All of this matters.  Banks adjust their balance sheets to maximize returns to shareholders, and that includes exiting or raising prices for businesses that carry uneconomic capital charges.  Policymakers should not be confused about why subprime lending has become a non-bank product; mortgage lending (also disfavored by the stress test) has become predominantly a non-bank product; and the buy side bemoans a lack of market liquidity.  It’s time for policymakers to start connecting the dots.

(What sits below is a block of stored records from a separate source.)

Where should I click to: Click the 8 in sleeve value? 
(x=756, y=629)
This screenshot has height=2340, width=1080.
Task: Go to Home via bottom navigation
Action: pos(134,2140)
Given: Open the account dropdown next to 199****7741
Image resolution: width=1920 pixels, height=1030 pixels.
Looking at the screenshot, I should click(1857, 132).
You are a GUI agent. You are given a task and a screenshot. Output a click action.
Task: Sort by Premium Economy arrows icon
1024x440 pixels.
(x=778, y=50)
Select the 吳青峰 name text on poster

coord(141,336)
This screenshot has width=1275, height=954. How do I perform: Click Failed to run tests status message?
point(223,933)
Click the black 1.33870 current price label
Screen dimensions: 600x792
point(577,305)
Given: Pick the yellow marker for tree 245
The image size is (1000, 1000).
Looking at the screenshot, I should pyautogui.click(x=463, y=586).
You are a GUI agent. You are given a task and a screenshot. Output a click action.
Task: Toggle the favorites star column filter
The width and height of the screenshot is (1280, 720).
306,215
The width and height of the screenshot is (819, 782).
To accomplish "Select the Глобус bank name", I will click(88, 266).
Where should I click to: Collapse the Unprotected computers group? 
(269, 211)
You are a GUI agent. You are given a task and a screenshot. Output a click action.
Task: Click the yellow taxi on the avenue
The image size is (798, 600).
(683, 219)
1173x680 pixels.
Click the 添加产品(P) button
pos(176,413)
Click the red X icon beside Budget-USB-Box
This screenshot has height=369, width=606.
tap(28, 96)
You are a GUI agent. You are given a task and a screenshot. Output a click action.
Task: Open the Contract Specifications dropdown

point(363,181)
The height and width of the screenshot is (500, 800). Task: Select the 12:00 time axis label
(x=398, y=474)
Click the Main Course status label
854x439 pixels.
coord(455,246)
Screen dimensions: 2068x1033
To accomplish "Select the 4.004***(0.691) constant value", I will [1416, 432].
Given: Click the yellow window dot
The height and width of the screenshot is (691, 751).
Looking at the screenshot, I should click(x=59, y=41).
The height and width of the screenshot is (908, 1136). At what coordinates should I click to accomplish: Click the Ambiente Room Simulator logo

[1] A recent note from the Federal Reserve Bank of New York notes that payment volume increases at times of financial stress and thus that the potential consequences of a successful cyber attack could be greater.  However, it presents no evidence that the likelihood of an attack or the likelihood of success of an attack increase as well.  Finally, it presents no evidence to suggest that the most likely consequence of such an attack — denial of service — would cause bank financial losses in a way that would necessitate additional capital.  https://www.newyorkfed.org/medialibrary/media/research/staff_reports/sr1022.pdf

[2] Baer, Greg. “Stress Test Dummies: A Fundamental Problem with CCAR (and How to Fix It).” Bank Policy Institute, 18 Mar. 2021, https://bpi.com/stress-test-dummies-a-fundamental-problem-with-ccar-and-how-to-fix-it/

[3] Global Market Shock and Large Counterparty Default Study – SIFMA. Aug. 2019, https://www.sifma.org/wp-content/uploads/2019/09/SIFMA-GMS-LCD-Study-FINAL.pdf. Also, see https://bpi.com/trading-revenue-and-stress-tests/.

[4] The Federal Reserve has resisted disclosure of its models on the grounds that banks would “game” the models.  This argument is very difficult to understand.  “Gaming” here would consist of holding fewer assets that the Fed calculates would lose a lot of money under stress, which one would think would be desirable.  More broadly, all laws  — from the tax code to environmental rules to speed limits – are “gamed,” but the responsible agencies do not claim an authority to make those laws and regulations secret.  And of course, the argument here proves too much.  The 4.5 percent minimum requirement to which the SCB is added was issued pursuant to an APA rulemaking, and the process for determining the risk weights of the assets is public; the GSIB surcharge was produced pursuant to rulemaking, and the methodology for imposing it is public (and punishes market making in much the same way as the stress test).[4]  Thus, banks can (and do) manage their ratios by divesting assets with high risk weights and high coefficients for purposes of the GSIB surcharge.  Under the “gaming” theory, all of these rules would be secret as well.